I was a total nerd growing up… especially when it came to reading.
I had glasses by the age of 6 because I used to sneak my books into bed and read with the lights off, just so my parents wouldn’t take my books away.
I take zero credit for it - I didn’t have much else to do. My parents banned TV in our house, so we either read or played outside.
(Life hack… if you want your kids to read, don’t give them a phone at the ripe age of 11).
I read everything I could get my hands on.
But, time and time again, it was the stories of grand adventure that never left my mind.
Tales of…
Ernest Shackleton and his crew, surviving over nine months on the ice floes of Antarctica
The Endurance.
Edmund Hillary and Tenzing Norgay, the first men to summit Everest
Summit of Everest, May 29, 1953.
The Wright Brothers, the inventors of the first motor-operated airplane
The first prototype of the working airplane.
As a young boy, these stories had a profound effect on me.
They were real people… living real lives.
Their world didn’t seem like the same one I lived in. But I desperately wanted it to be.
Fast forward 15 years, and I still often feel the same way as that little kid I once was, hiding my Everest book under the covers in my room at night.
Human beings are born with an innate desire to explore.
Exploration is fundamental to the human experience.
From the moment we take our first breath, we are explorers. Every sight, sound, and experience is all brand new.
Have you ever watched the eyes of a baby? They’re soaking up information at a rate that’s almost unimaginable to the adult brain.
From their first steps to their first day of school, children move through life with a built-in desire for the unknown.
This need to break free and experience new things doesn’t stop when you hit puberty.
That same instinct runs deep within the human spirit.
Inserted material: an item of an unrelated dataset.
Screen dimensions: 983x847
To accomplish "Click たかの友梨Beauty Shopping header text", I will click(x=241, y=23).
Why do so many teenagers rebel and leave home?
And yet, something happens to most people, usually once they hit their early 20s.
We become complacent.
There’s never been a time in human history where we’ve been surrounded by more comfort.
Fast food, heated seats, streaming on-demand… our world is chock-full of luxuries that our great-grandparents couldn’t have even dreamt of.
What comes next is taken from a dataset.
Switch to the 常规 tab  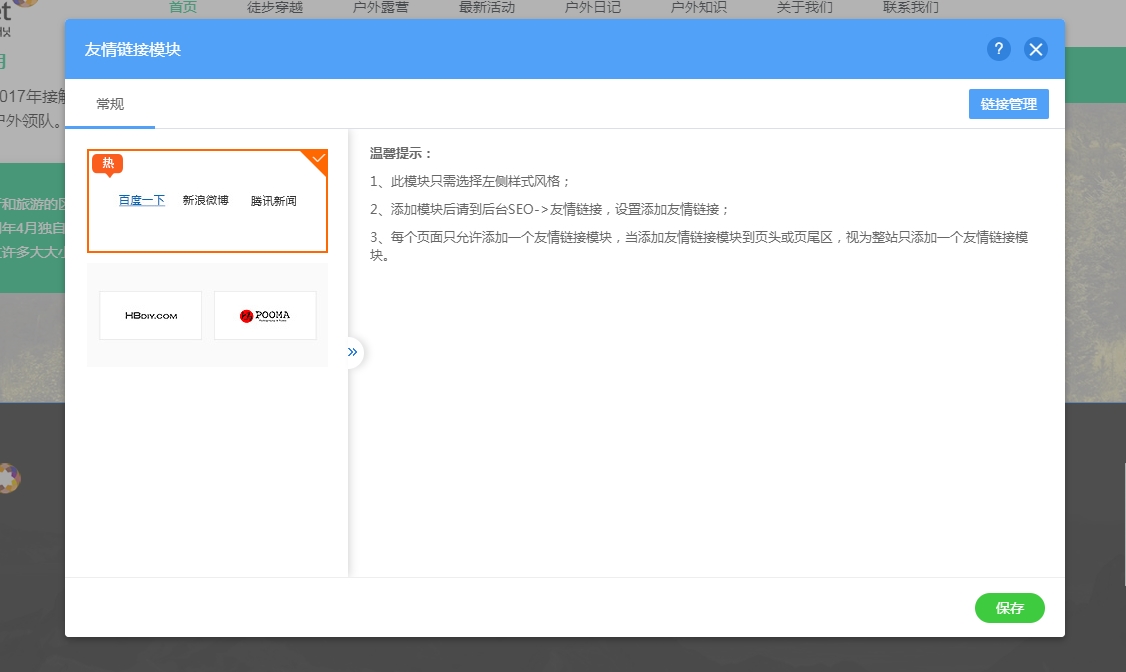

But more than just the comfort… think about our entertainment.
We have ceased to fill our minds with the stories that matter, and instead we’re content to sit on our couch and binge the latest Netflix drama that Hollywood pushes.
The modern world has saturated our minds with garbage.
We’ve forgotten the real stories - the stories that define our history as humans on this planet that we call home.
“The only thing you absolutely have to know is the location of the nearest library.”
Take air travel, for example.
The Wright brothers’ first flight was in 1903. Chances are your great-grandparents were alive then. It really wasn’t that long ago.
Fast forward to today, the skies are filled with planes that would exceed the wildest dreams of the Wright brothers. And yet without them, we’d be nowhere.
How many kids today are growing up with these stories in their mind?
Embarking on a grand adventure is really just crafting a story. Every footstep, every campsite, every summit, every failed mission… it all tells a story.
James Cameron, one of the greatest filmmakers of all-time, said this.
“I'm a storyteller; that's what exploration really is all about. Going to places where others haven't been and returning to tell a story they haven't heard before.”
Read books. Fill your mind with stories of grand adventure. Surround yourself with people who challenge you.
There’s an Ira Glass quote I love that goes like this:
“Great stories happen to those who can tell them.”
Your life is a story. You’ve got the pen in your hand, and a stack of blank paper sitting beside you.
And don’t fool yourself… your story will gradually start to look like the stories you fill your mind with.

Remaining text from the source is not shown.